Ya no los hacen como antes. Los de antes no teníamos iPads para no aburrirnos mientras nuestros padres hacían sobremesa en un restaurante. Sobremesa: ese sinónimo de la tortura. Mil horas mirando adultos hablar y hablar y fumar y beber, mientras tú aprendías a desarrollar la paciencia o la psicopatía.
A los chicos de ahora, en cambio, esas sobremesas con iPad les dan habilidades en la resolución de problemas. Llevaba yo seis o siete días intentando pasar un nivel en un video juego. Se lo mostré a mi hijo, ocho años, seguro de que no podría. “Si logras pasar sin que te atrape la araña gigante serás mi héroe”, le dije con total superioridad. Diez minutos más tarde, no sólo había matado a la méndiga araña; ya iba mucho más adelante. “Soy tu héroe, papá”, dijo con nobleza.
Pero si algo parecido a la justicia divina existe, a diferencia de los de ahora, hijos de padres paranoicos, los de antes podíamos decir “voy al parque” y nos largábamos, y nadie se preocupaba por nosotros. No necesitábamos un chaperón adulto. Y comíamos porquería y media sin vigilancia, y nos enfermábamos más, pero estaba bien visto.
A los niños de antes, dos o tres nalgadas bien dadas y eso era pedagógico. Pudieron haber puesto a cualquier colegio “Instituto Pavlov” y los padres hubieran hecho fila para inscribir ahí a sus vástagos. En mi escuela secundaria el director, en la junta de primer ingreso, mostró a los papás el garrote disciplinador. Lo llamaba Gertrudis y lo azotaba con fuerza y pericia contra los glúteos de los chicos problemáticos. Ningún padre de familia jamás le discutió el método, que yo sepa.
No imagino siquiera darle un coscorrón a mi hijo. Vamos, las dulces abuelitas en mi época eran las que daban coscorrones. Y los profesores jalaban de las patillas sin el menor recato. Es posible que ahora ni siquiera usen la palabra patilla. Soy el primero en celebrar que esa época oscura y violenta haya pasado para muchos de los niños modernos. Ahora ellos tienen tan consciente la palabra bullying, que incluso poseen más herramientas de las que yo tuve para contrarrestarlo.
Pero hay cosas que no cambian. Entrevisto a mi hijo y me entero que siguen repartiéndose turnos por el democrático zapatito blanco, zapatito azul.
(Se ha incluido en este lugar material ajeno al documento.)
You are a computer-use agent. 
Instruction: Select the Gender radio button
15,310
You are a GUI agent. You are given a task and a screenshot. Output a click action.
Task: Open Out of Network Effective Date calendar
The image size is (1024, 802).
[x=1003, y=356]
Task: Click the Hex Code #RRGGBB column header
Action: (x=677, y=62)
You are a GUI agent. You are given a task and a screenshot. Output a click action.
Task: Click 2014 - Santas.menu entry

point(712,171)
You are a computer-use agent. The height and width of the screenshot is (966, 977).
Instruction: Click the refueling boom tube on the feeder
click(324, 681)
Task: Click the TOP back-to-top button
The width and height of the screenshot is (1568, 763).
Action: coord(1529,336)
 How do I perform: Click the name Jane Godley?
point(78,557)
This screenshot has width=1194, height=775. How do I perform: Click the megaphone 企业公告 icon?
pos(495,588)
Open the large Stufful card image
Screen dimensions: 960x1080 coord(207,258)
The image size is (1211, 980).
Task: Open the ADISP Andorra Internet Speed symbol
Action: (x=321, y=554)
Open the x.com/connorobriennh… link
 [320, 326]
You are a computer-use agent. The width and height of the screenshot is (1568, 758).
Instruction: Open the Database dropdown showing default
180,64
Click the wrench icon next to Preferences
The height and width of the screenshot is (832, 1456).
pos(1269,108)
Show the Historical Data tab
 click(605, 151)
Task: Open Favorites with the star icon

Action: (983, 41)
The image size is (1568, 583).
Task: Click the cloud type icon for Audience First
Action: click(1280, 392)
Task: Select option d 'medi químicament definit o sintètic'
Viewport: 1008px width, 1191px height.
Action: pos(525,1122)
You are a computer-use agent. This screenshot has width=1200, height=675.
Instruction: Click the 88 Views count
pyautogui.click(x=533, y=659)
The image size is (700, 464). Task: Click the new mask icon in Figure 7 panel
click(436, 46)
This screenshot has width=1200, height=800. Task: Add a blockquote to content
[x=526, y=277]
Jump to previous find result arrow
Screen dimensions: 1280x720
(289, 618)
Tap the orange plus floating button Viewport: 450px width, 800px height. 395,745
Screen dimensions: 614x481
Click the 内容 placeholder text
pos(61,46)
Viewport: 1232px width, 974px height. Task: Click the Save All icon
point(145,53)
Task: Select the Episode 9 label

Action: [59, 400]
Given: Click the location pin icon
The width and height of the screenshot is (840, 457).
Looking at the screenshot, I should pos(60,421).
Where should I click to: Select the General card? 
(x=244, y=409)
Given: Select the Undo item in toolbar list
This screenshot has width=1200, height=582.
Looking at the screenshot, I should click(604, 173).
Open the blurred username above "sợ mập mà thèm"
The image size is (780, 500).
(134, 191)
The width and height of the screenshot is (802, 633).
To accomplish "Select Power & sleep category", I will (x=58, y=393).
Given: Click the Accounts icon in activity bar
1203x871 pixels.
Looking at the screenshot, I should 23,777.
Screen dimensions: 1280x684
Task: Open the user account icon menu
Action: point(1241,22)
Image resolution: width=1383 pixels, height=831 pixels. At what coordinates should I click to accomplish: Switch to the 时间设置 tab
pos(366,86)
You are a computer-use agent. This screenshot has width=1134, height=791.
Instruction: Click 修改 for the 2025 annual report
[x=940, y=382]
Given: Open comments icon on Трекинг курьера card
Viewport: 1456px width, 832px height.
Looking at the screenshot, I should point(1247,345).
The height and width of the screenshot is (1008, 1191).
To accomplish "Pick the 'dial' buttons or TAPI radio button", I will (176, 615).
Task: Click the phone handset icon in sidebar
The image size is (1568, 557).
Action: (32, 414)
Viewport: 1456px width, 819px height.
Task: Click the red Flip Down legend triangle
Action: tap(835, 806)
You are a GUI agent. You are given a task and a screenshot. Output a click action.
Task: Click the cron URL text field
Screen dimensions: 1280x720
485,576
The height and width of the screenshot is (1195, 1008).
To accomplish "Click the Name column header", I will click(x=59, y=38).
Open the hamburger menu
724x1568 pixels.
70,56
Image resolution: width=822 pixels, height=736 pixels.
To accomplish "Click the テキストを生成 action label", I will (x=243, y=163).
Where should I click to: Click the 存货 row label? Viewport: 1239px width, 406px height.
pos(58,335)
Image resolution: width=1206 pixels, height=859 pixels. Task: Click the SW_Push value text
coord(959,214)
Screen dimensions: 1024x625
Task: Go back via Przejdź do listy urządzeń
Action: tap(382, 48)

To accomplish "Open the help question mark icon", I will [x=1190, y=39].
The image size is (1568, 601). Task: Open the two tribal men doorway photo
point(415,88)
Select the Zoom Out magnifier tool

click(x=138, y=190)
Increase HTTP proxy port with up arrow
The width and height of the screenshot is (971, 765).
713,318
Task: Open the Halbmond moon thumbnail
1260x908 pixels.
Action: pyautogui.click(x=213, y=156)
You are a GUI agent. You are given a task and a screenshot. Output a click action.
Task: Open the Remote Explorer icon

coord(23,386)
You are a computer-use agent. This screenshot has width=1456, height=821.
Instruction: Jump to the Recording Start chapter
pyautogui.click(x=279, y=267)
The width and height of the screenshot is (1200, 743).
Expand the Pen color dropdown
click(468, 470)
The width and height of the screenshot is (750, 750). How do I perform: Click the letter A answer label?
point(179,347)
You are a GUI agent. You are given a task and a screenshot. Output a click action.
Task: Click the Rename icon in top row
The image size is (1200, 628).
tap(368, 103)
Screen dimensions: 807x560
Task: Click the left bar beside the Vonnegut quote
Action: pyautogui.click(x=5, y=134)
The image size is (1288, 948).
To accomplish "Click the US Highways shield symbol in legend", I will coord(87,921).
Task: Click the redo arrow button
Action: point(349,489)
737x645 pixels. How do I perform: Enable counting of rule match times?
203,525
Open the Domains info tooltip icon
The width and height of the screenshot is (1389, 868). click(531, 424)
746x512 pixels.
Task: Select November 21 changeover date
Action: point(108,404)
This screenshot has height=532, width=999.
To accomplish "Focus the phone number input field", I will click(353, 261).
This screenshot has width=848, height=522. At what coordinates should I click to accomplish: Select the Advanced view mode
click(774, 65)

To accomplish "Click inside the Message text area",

Siguen solicitando tregua con la fórmula mágica del “pidos” y que la “bas” aún se “quema” a la de tres. Para acusar a otro niño con un adulto, siguen mostrando la palma de la mano. Siguen cantando cada vez que saludan a la maestra: “bueeeenos díaaaas” y, si salen de paseo,“acelérele chofer, acelérele chofer, que lo viene persiguiendo la mamá de su mujer.” Les gusta mucho el futbol, pero poco les importa el Chepo. Al igual que nosotros en su momento, sus preferidos son los chistes escatológicos y no entienden casi nada del dinero.
Grü, el villano favorito, dice a la pequeña Agnes: “No crezcas nunca.” Eso mismo pienso cuando le doy a mi hijo su beso de buenas noches.